Action item
Without including any pictures, copy every line below exactly.

Entries provided
╔══
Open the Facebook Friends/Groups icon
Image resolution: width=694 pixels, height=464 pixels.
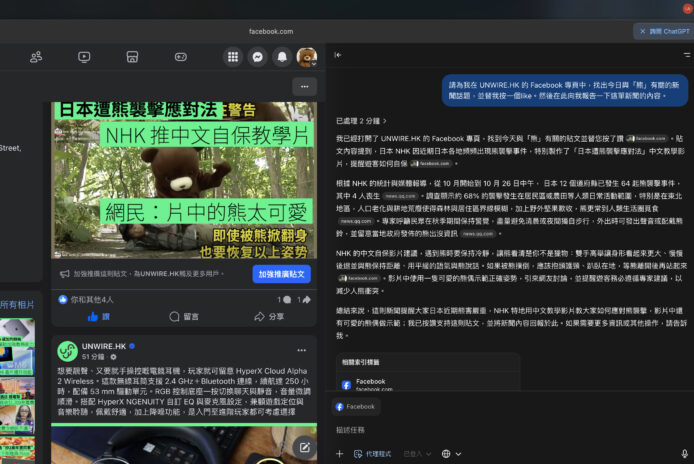(36, 57)
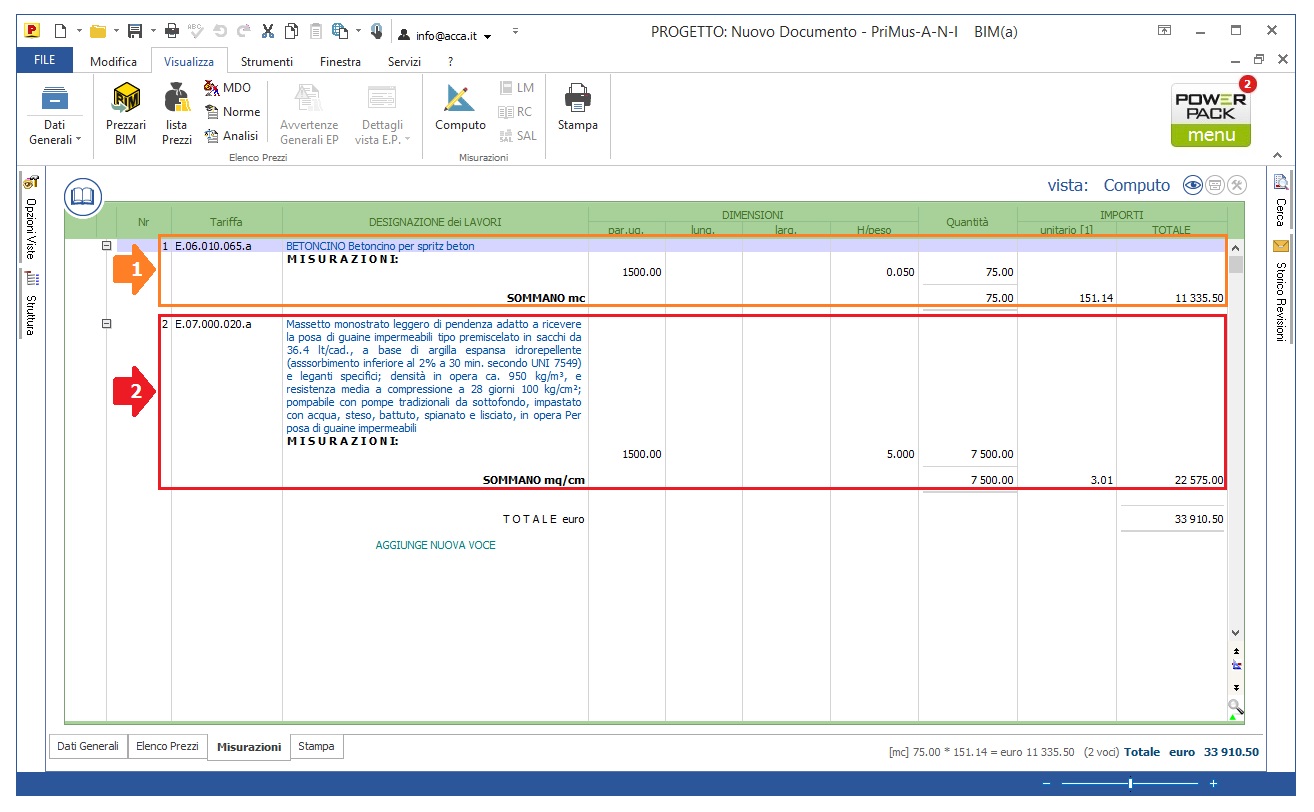Open the info@acca.it account dropdown
This screenshot has height=812, width=1314.
pyautogui.click(x=445, y=36)
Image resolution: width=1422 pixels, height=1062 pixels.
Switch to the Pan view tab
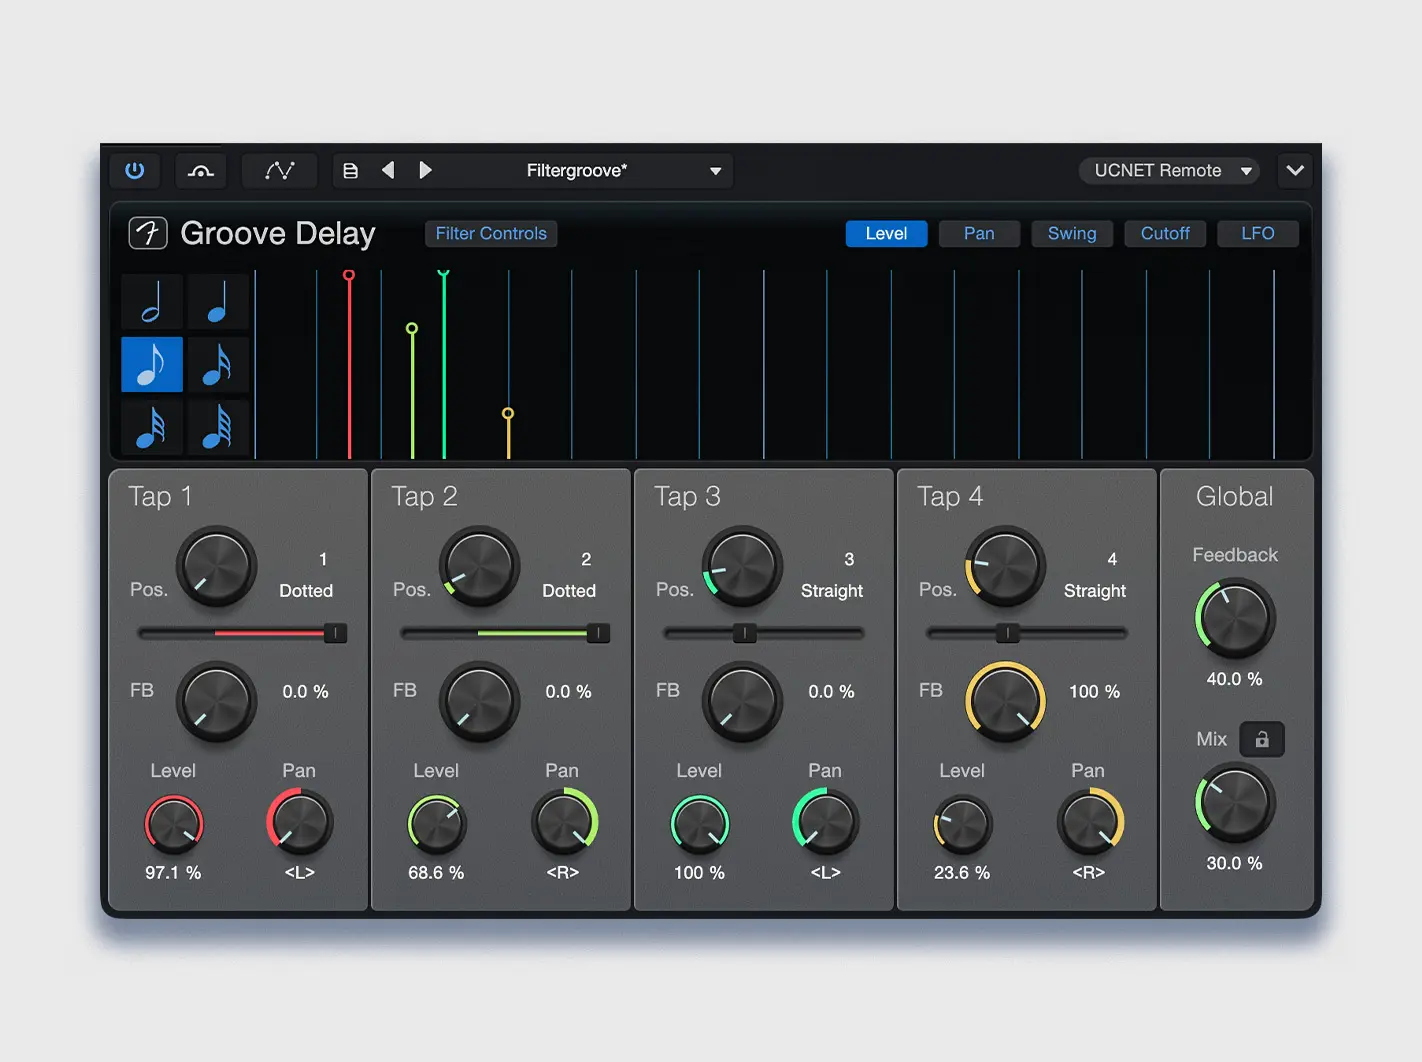[x=979, y=233]
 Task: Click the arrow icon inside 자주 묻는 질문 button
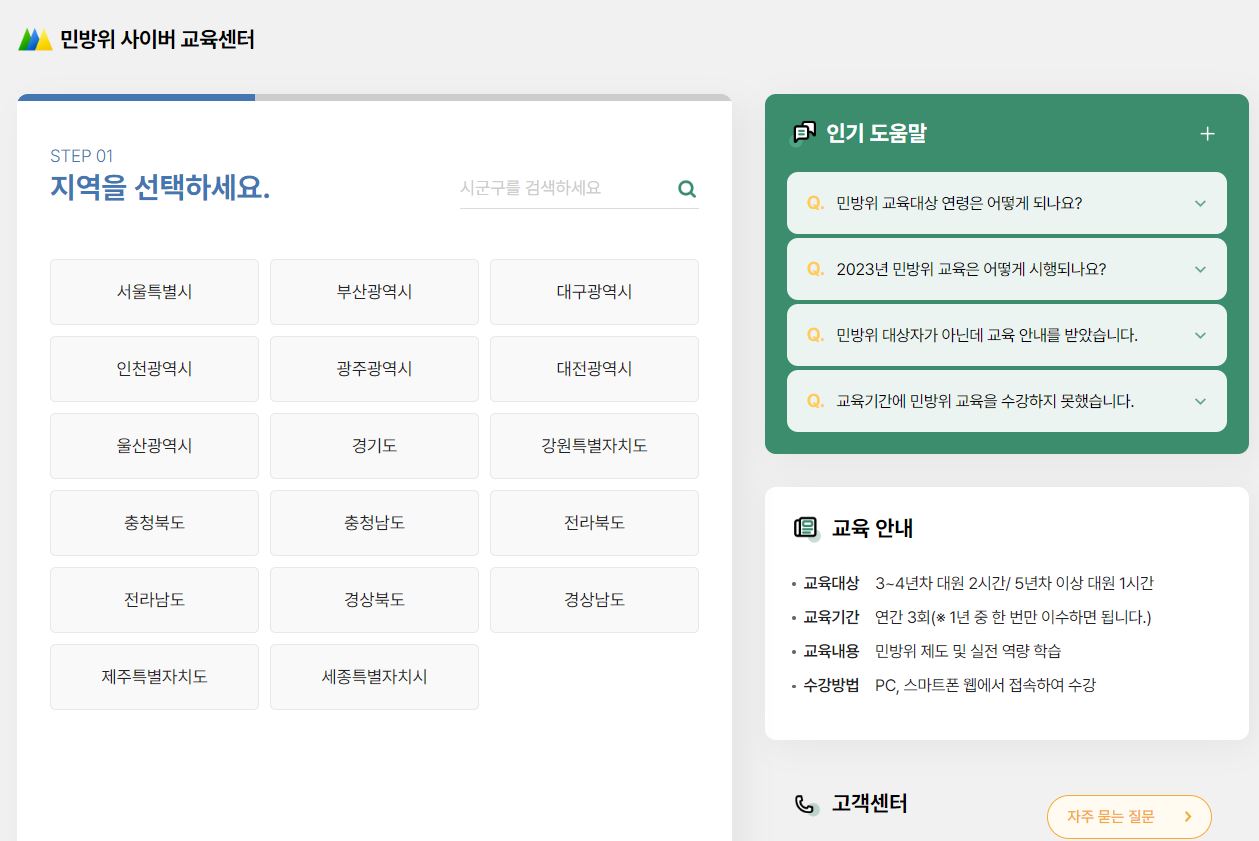[x=1190, y=816]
╚══
Answer for this exercise
Open the Facebook Friends/Groups icon
Image resolution: width=694 pixels, height=464 pixels.
(36, 57)
Open the info@acca.it account dropdown
This screenshot has height=812, width=1314.
pyautogui.click(x=445, y=36)
Image resolution: width=1422 pixels, height=1062 pixels.
Switch to the Pan view tab
[x=979, y=233]
 Task: Click the arrow icon inside 자주 묻는 질문 button
[x=1190, y=816]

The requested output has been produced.